PAGE EXTRACT:
# Taurus recall (or not)



## 2manycats

New to the firearms blog sites and just feeling my way around. So far there seems to be a lot of useful info available. 

Has anyone here had any success getting a new pistol in the Taurus safety recall? I sent my PT111 Titanium Pro to them the first week of September, 2015. At the time they said 4 months. Ok, way too long to wait, and mine worked fine, but for a new pistol I figured 'why not'. After 5 months, I had then call me, and they told me now the replacements will be shipped "whenever"-because the time has been extended indefinitely. In the months since, I went on the Taurus site and spoke to reps several times, and it was frustrating and kind of interesting. 

Online, the representative was always 'Fran', no matter what time of day-always Fran. Her (?) responses were always 'cut and paste" (the exact same wording every time over several weeks). Whenever I asked something she couldn't answer with a paste it took usually 5+ minutes to respond-so a typical dialog might take 30 minutes. This person would always end by arranging for a Taurus rep to call me.

REQUEST 1:
In the Taurus recall post, when did the writer send the PT111 Titanium Pro to Taurus?
REQUEST 2:
From the Taurus recall post, pull out the passage starting at "# Taurus recall" and ending at "kind of interesting.", word for word.

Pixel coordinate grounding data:
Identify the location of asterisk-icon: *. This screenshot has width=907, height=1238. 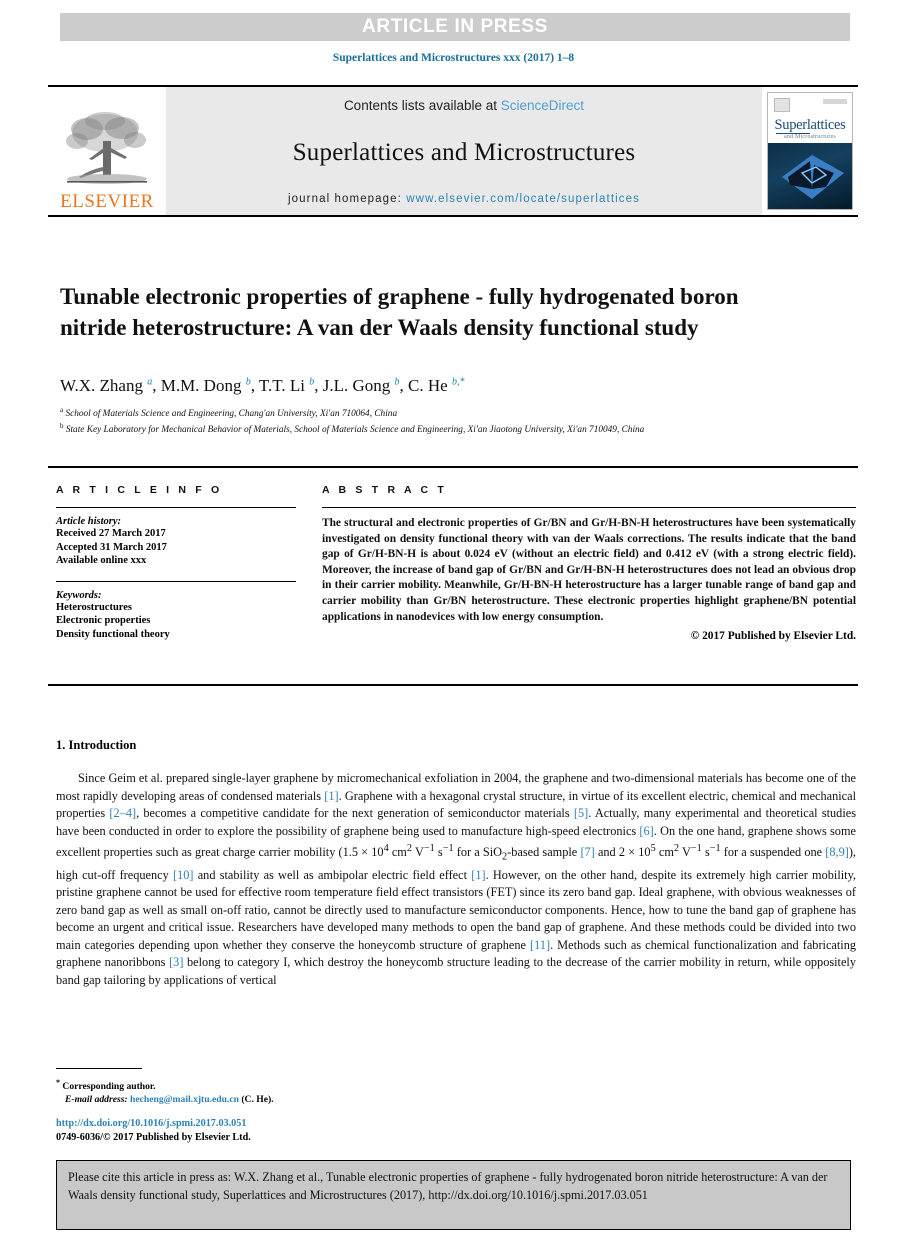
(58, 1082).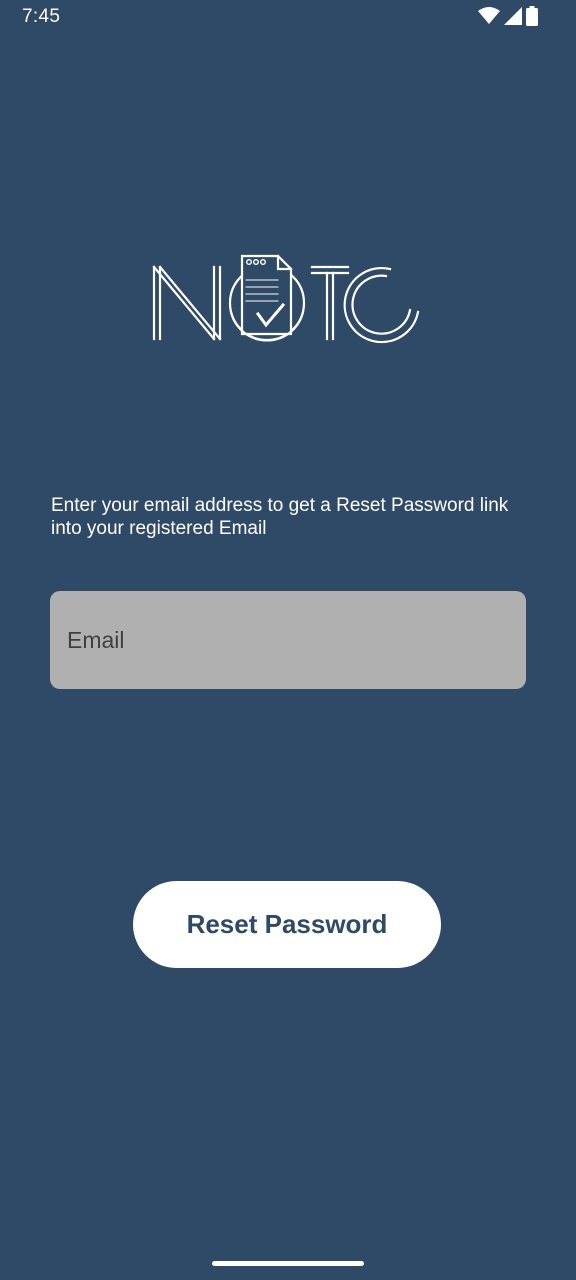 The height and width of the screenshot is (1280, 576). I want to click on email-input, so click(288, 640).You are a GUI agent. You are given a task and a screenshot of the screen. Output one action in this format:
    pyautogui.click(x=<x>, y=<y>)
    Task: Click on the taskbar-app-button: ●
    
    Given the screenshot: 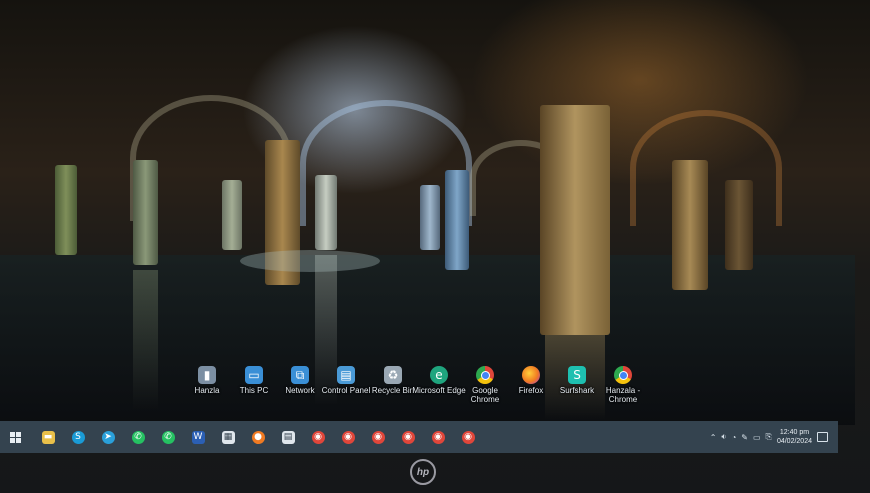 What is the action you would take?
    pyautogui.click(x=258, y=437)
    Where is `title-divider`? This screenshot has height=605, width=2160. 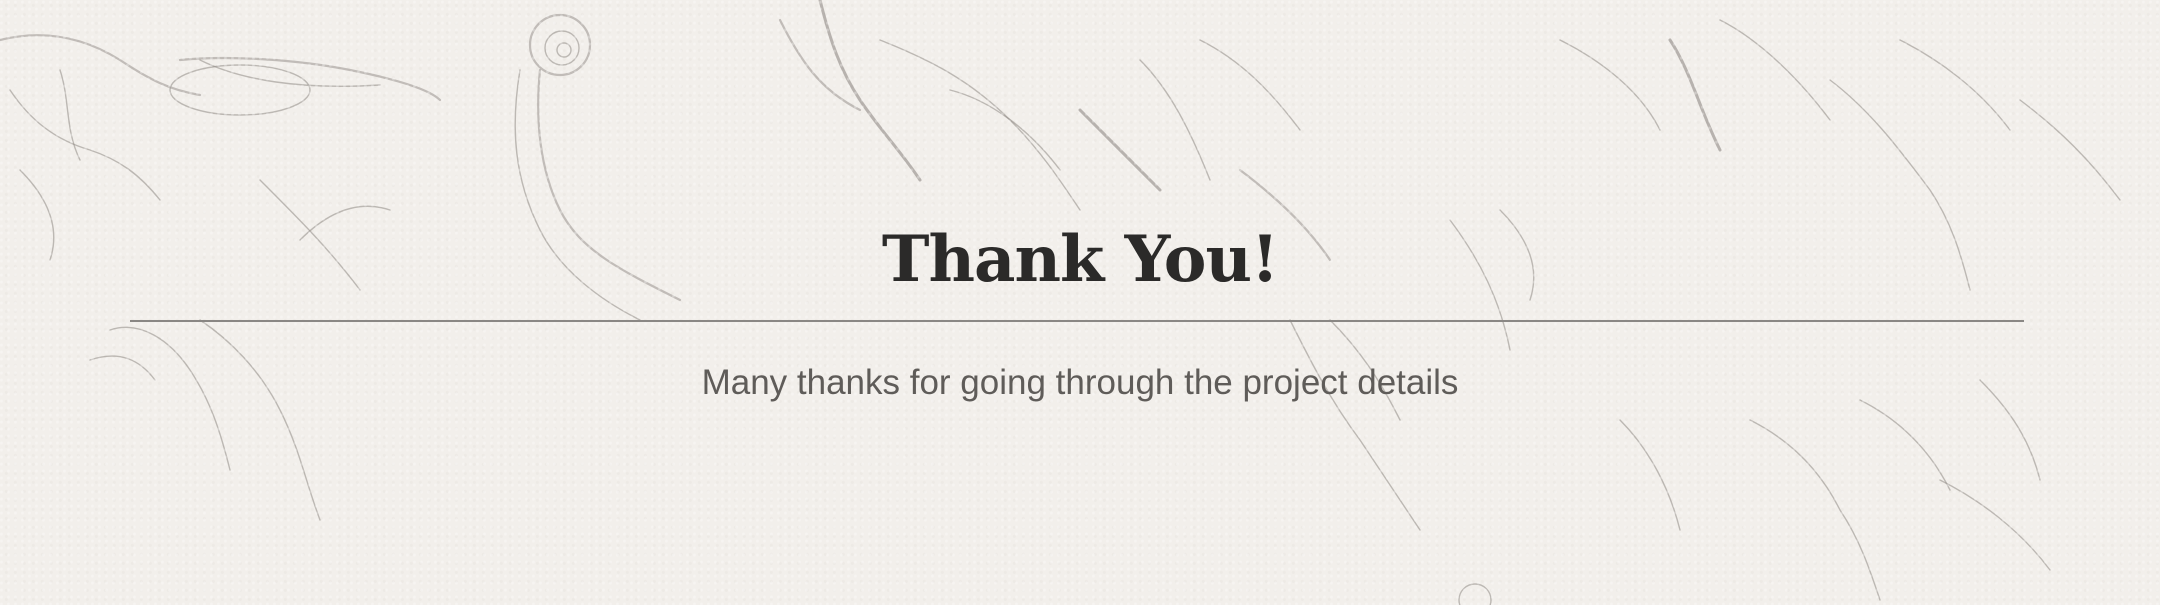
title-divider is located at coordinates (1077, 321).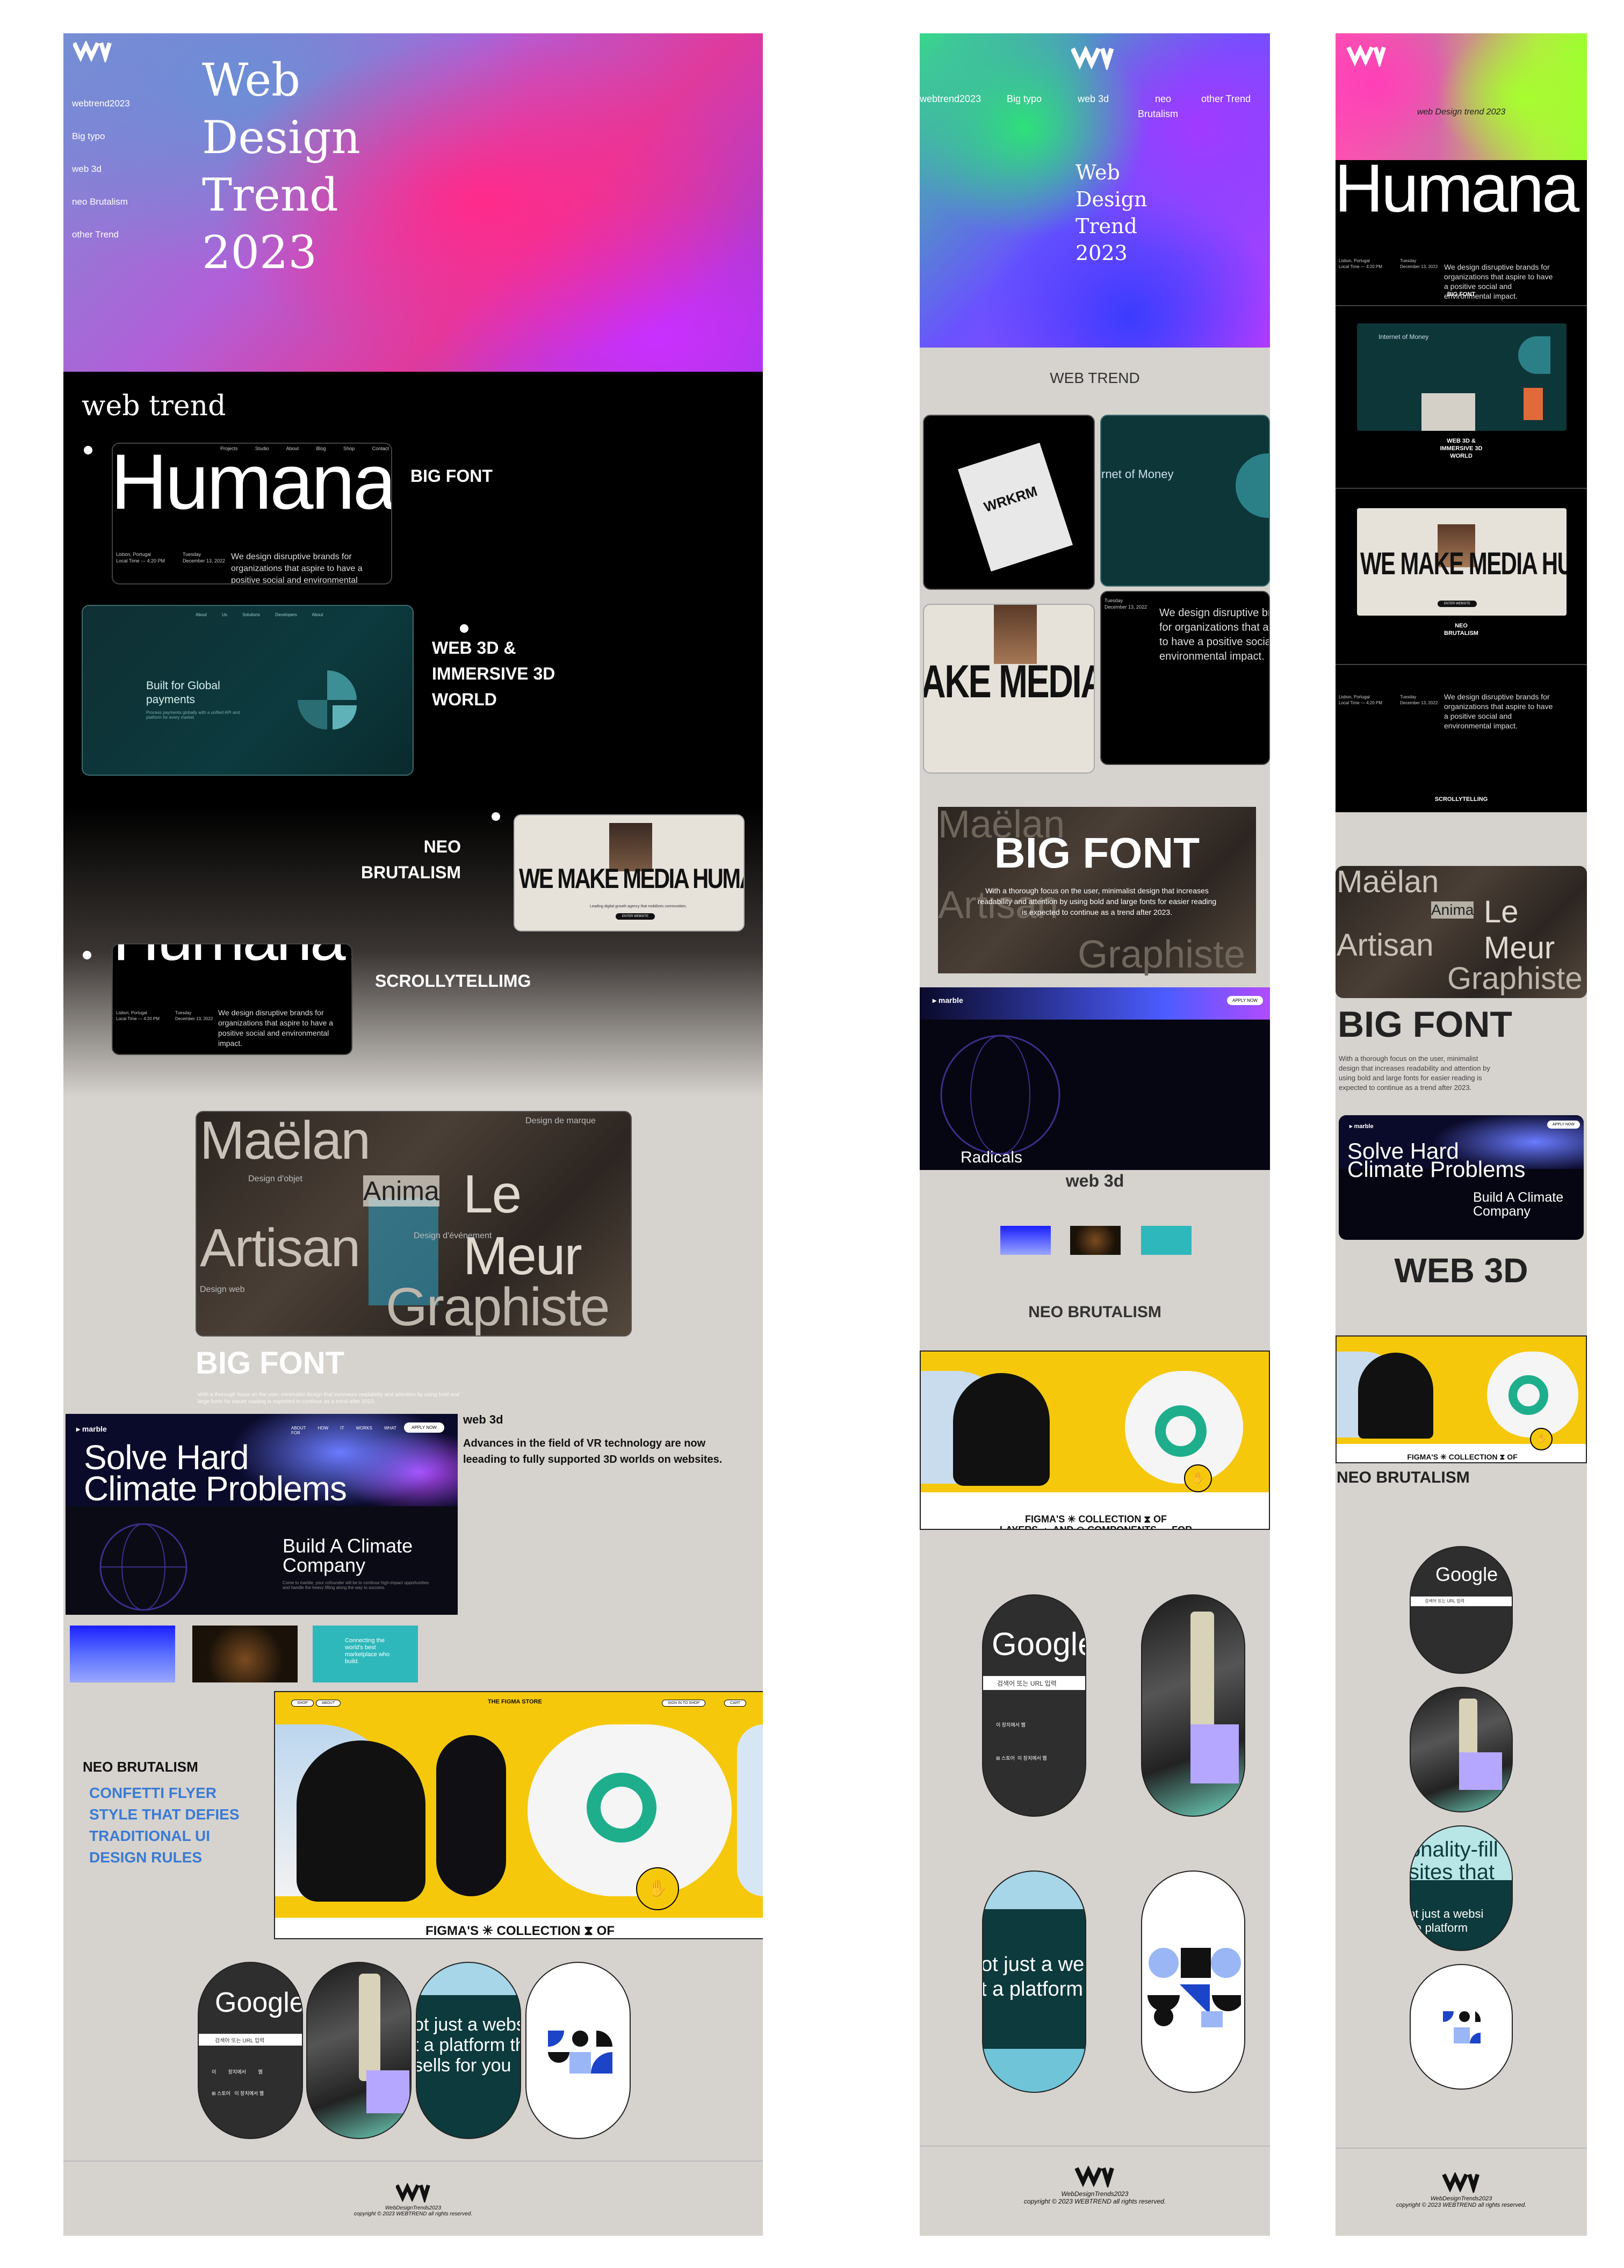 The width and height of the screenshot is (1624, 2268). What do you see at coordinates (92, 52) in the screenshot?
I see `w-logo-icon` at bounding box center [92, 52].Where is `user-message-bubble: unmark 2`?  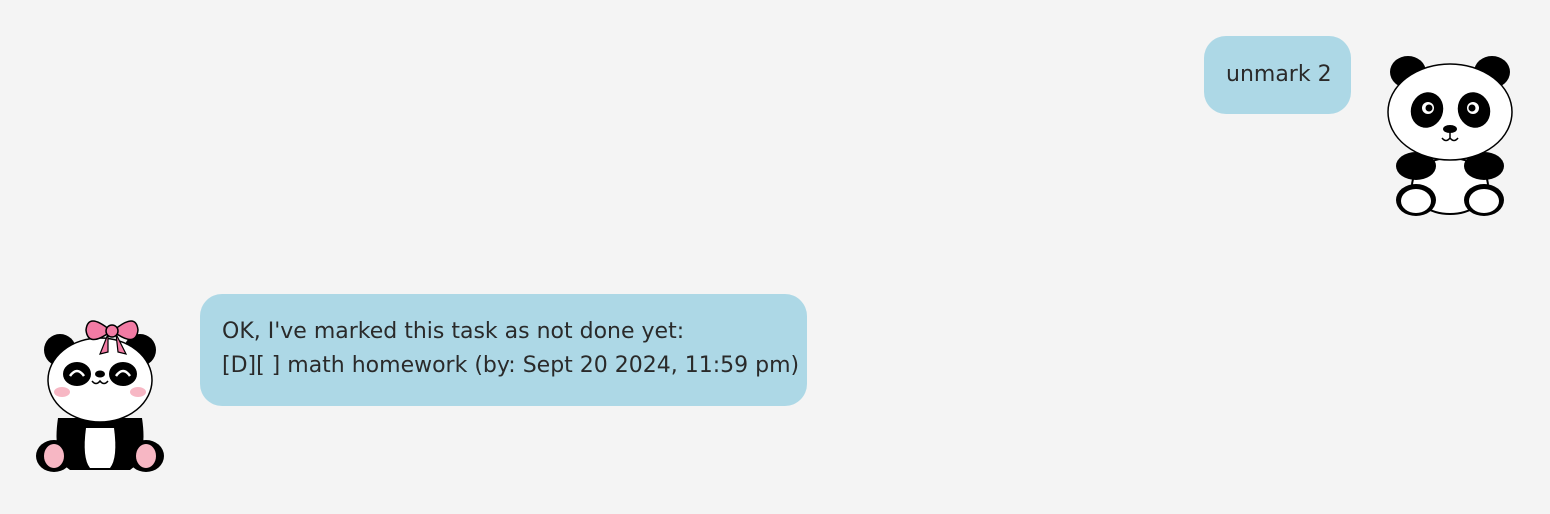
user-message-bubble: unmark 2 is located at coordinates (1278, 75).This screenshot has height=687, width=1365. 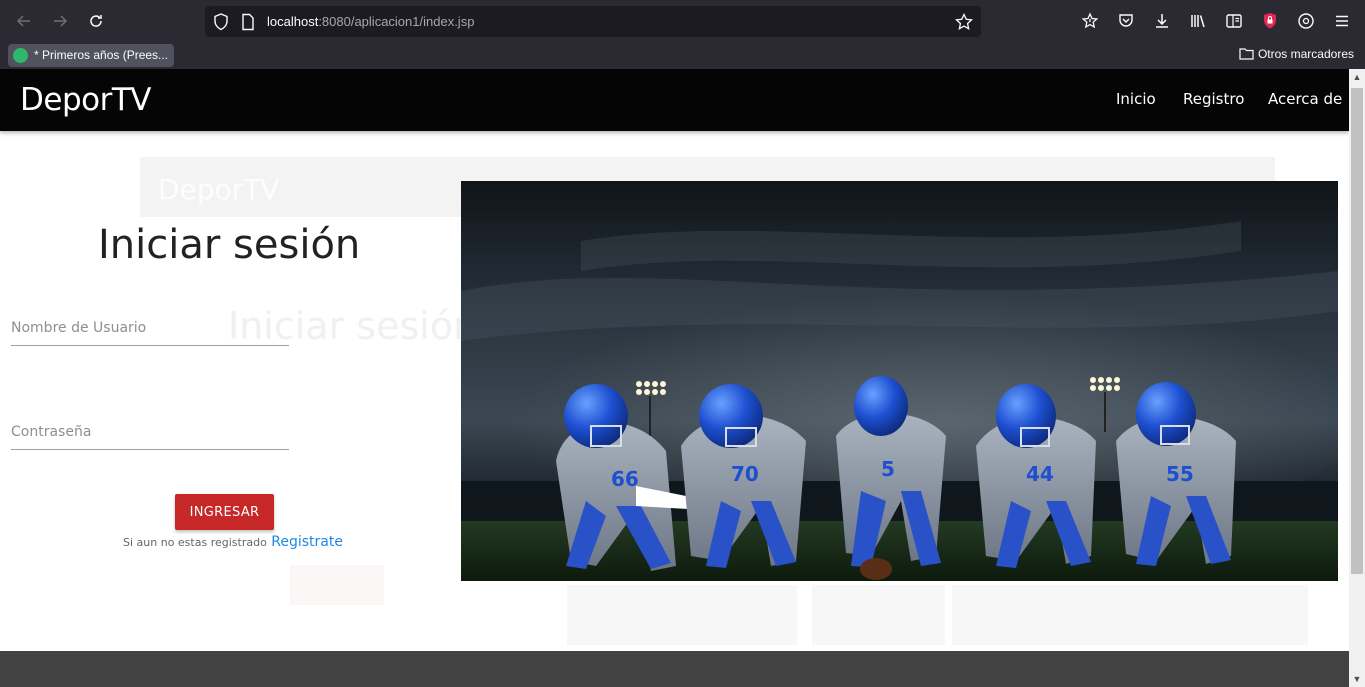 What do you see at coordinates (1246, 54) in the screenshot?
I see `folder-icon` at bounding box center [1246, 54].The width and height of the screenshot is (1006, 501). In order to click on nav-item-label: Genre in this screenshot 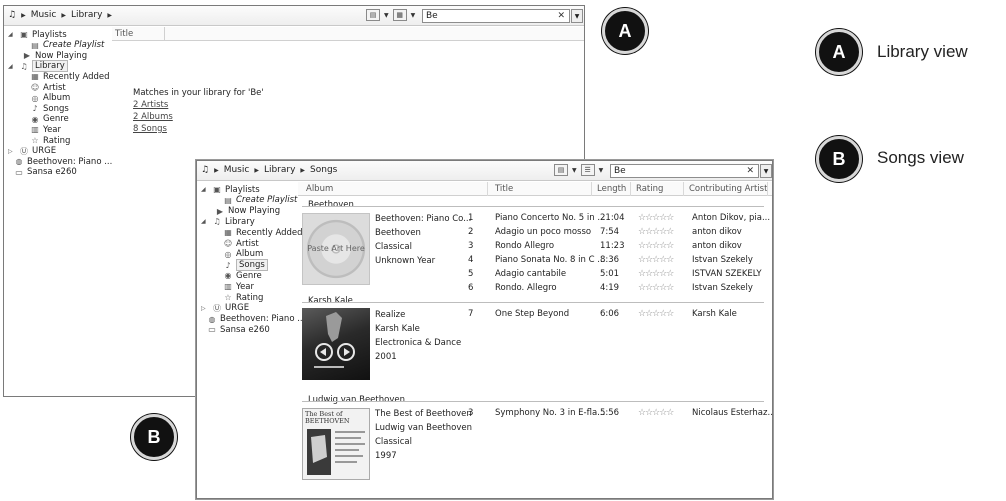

RESULT 1:
The first week of September, 2015.

RESULT 2:
# Taurus recall (or not)



## 2manycats

New to the firearms blog sites and just feeling my way around. So far there seems to be a lot of useful info available. 

Has anyone here had any success getting a new pistol in the Taurus safety recall? I sent my PT111 Titanium Pro to them the first week of September, 2015. At the time they said 4 months. Ok, way too long to wait, and mine worked fine, but for a new pistol I figured 'why not'. After 5 months, I had then call me, and they told me now the replacements will be shipped "whenever"-because the time has been extended indefinitely. In the months since, I went on the Taurus site and spoke to reps several times, and it was frustrating and kind of interesting.